Work order: Please check the article about Australia's new prime minister at the Quad summit: how many seats is Albanese's Labor Party leading on?

Text:
At Quad summit, Australia’s new PM scolds China over trade tariffs
SYDNEY: New Prime Minister Anthony Albanese rebuked China on Tuesday (May 24) for imposing hefty tariffs on Australian exports two years ago, in remarks made while attending a regional security conference in Tokyo a day after being sworn in.
Albanese confirmed that he had received a letter of congratulations from Chinese Premier Li Keqiang after winning an election on Saturday, but said he had still to reply to the leader of Australia’s biggest trading partner.
“We will respond appropriately in time, when I return to Australia,” Albanese told journalists in Tokyo, where he was attending a summit of the Quad group along with US President Joe Biden and the prime ministers of Japan and India.
Albanese said he was more concerned about wide-ranging tariffs on Australian goods from coal to lobster, imposed by China just a few years after the two countries implemented a free trade agreement.
“It’s not Australia that has changed, it’s China,” Albanese said.
“It’s China that has applied sanctions on Australia. There is no justification for doing that. And that’s why they should be removed”.
There had been speculation in Australian media that the congratulatory message from Xi might signal a diplomatic thaw.
Relations have been at their lowest ebb for the past couple of years following clashes over issues ranging from trade to the origins of COVID-19, and accusations of China using the internet to meddle with Australia’s democracy.
National security, specifically in relation to China, was among the main election issues in Australia, and only weeks before polling day the Solomon Islands and China announced a security pact, sparking fears of a Chinese military build-up less than 2,000km away.
The stance Australia’s new premier adopts at the Quad summit could be closely watched by China, which regards the informal security grouping as an attempt to counter its influence in the Indo-Pacific region.
With votes still being counted, Albanese’s Labor Party is leading on 75 seats – one short of the 76 required for a majority in the 151-seat lower house. Some analysts predict Labor will get enough seats to govern on its own. REUTERS
‘You can fall asleep now’: Joe Biden to new Australian PM
Wishing a newly elected fellow world leader good luck is one thing, but US President Joe Biden also wants Australia’s Anthony Albanese to have a good night.
Meeting Tuesday at the Quad summit in Tokyo — the loose grouping of Australia, India, Japan and the United States — Biden expressed admiration that Albanese made the long flight right after winning his election as prime minister.

Listed records:

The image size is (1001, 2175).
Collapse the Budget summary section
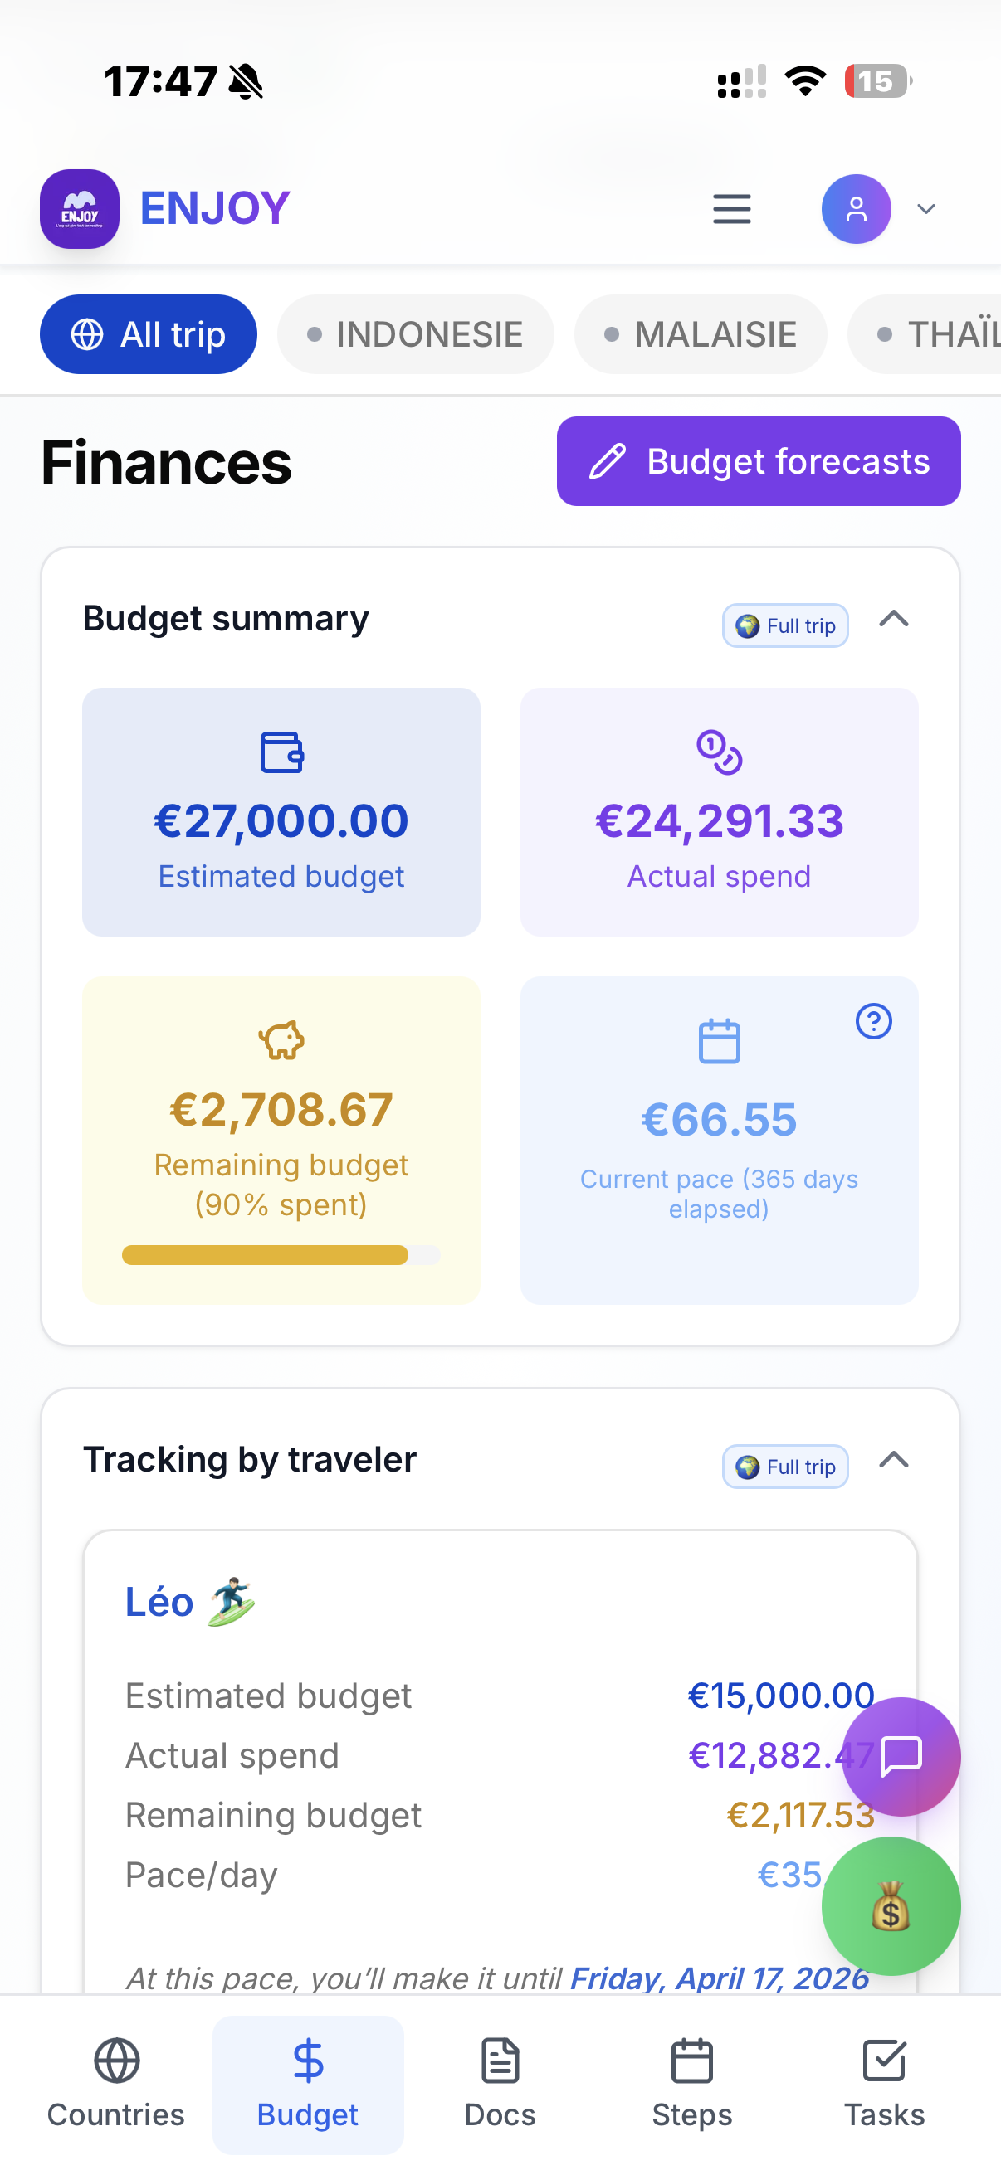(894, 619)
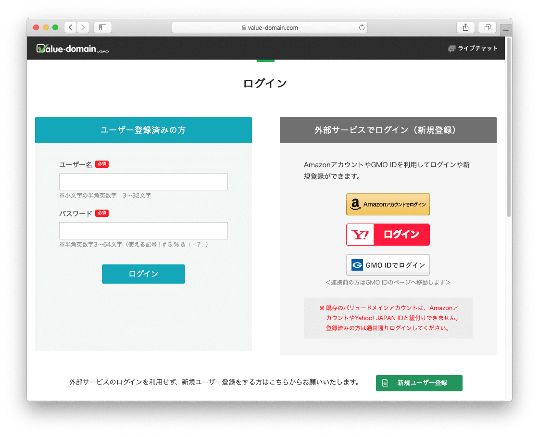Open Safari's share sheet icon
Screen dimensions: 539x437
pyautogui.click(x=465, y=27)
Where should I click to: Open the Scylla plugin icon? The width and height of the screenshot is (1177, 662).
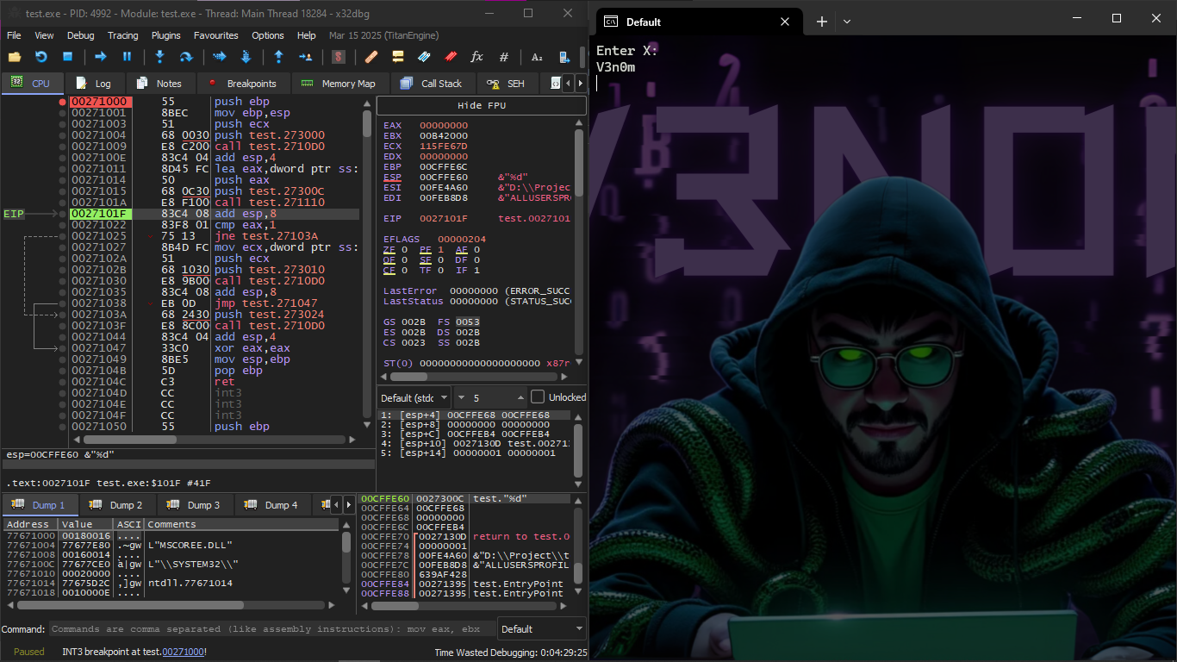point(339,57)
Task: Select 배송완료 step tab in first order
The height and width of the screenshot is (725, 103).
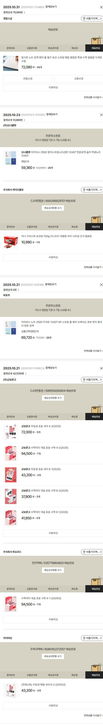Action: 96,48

Solution to this task: 75 seats, one short of the 76 required for a majority in the 151-seat lower house.